I soooooo need to grow up if that's the case. lol


----------



## Guest (Jul 30, 2013)

We bought our house on Halloween last year. We had the final walk thru a few days before, of course, and I don't really remember seeing my neighbors decorate much, if it all. Its a large neighborhood and we are one of the first 10 houses so I didn't see everyone. 
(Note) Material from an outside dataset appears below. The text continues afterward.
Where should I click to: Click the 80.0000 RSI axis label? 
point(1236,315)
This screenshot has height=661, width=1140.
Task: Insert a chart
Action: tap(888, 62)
I am getting a feeling that this town is very, I don't know? The town doesn't have a liquor license and they don't sell beer on Sundays. I am hoping to find at least SOME Halloween here, haha. Either way, I am decorating


----------



## Guest (Jul 30, 2013)

and I just looked at the Events calendar and they have nothing Halloween related  Oh well. I guess I will be driving back to the town I grew up in that has a Halloween Festival


----------



## His and Hearse (May 19, 2011)

Ferryman's Wake said:


> So, sad part........at least a few times during all of this, during "spider day", the afternoon in the garage, etc. I was told that trick or treat was "kids stuff" and other parents thought that people like me needed to "grow up", a notion that at first made me inwardly very angry, but brought me to my next step. While dismantling the spider and moving it to the garage basement the subject of "kids stuff" came up and I suggested that maybe, because there was so much real horror in the world that Halloween could in fact be cathartic, a way of controlling the very real fears we deal with every day, that in fact this "kids stuff" is a perfect antidote to a far too sober, adult problem society. At some point my son brought up my military experiences and I was asked for pictures (kids not so subtle way of subtly asking for proof) so, after a few minutes of thought I went to my attic locker and brought down photos of a past life, with images of myself, some friends I still stay in touch with, others that I speak to only in thoughts and the memories they all hold. A little more than I bargained for on a Sunday afternoon with a Halloween prop. I hadn't opened the locker since Dylan had asked about it when he was about 8 I believe and hadn't opened it prior to that since I had given my older son a republican guard beret a few years before.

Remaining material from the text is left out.